Фактически это признано в тех версиях социальной эпистемологии (о них — позже), в которых исходным тоже становится тезис о первичном значении индивида как действительного субъекта познания.
Тем более несостоятельным представляется выстраивание соотношений социальной эпистемологии с гносеологией, эпистемологией по типу дилеммы, дихотомии (с однозначными ярлыками вроде «индивидуализма»). Это, полагаю, ложный ход, который опровергается и более тщательным, многосторонним анализом традиции, и теоретико-методологическими соображениями.

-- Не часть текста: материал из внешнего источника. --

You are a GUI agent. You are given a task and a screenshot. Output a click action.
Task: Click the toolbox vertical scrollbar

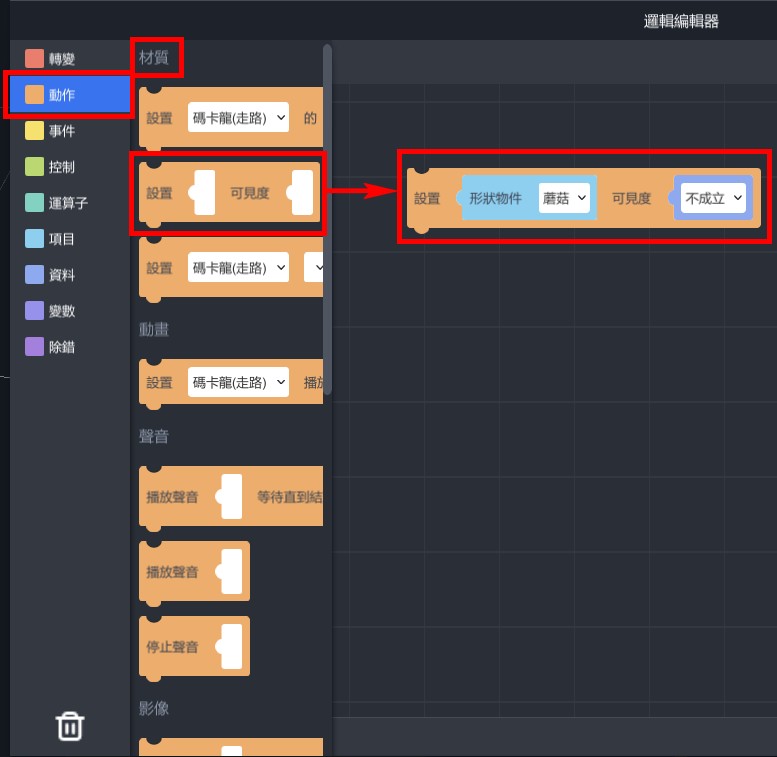(327, 220)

«Индивидуализм» как определение позиций всех представителей классической эпистемологии становится своего рода термином-обвинением. И это ещё не самый жесткий термин. Так, известный автор анализируемого направления американский профессор философии Ричард Фоли (R. Foley) обвинил классических эпистемологов в том, что они были «эгоистами», защитниками «эпистемического эгоизма». «Эпистемический эгоизм, — пишет он, — не вымышленная позиция. Некоторые из наиболее влиятельных эпистемологов были эгоистами — например, им был Джон Локк. Его эгоизм вырос из его этики. Он полагал: подобно тому, как у нас есть обязанность подчинять наше поведение моральным стандартам, мы обязаны также согласовывать наши мнения с эпистемическими стандартами. Выполнение этой интеллектуальной обязанности требует, чтобы мы критически осмысливали операции наших интеллектуальных способностей и чтобы мы доверяли только тем способностям, относительно которых у нас есть причины считать их надежными. Подобно этому, мы не должны некритически доверять способностям других людей. У нас есть обязанность скорее осмысливать вещи самостоятельно (for ourselves), чем доверяя общепринятым мнениям» [10, р. 57]. В том же духе выражены характеристики «эгоизма» применительно к концепциям Юма, Рида. Из работы Фоли так и осталось непонятным, почему призыв классиков философии критически относиться к унаследованным мнениям (а это действительно альфа и омега классической традиции философии нового времени) и одновременно не
менее критично проверять собственные суждения, — почему эти замечательные, актуальные и сегодня подходы и требования зачисляются «по ведомству» асоциального эгоизма, хотя бы и «эпистемического».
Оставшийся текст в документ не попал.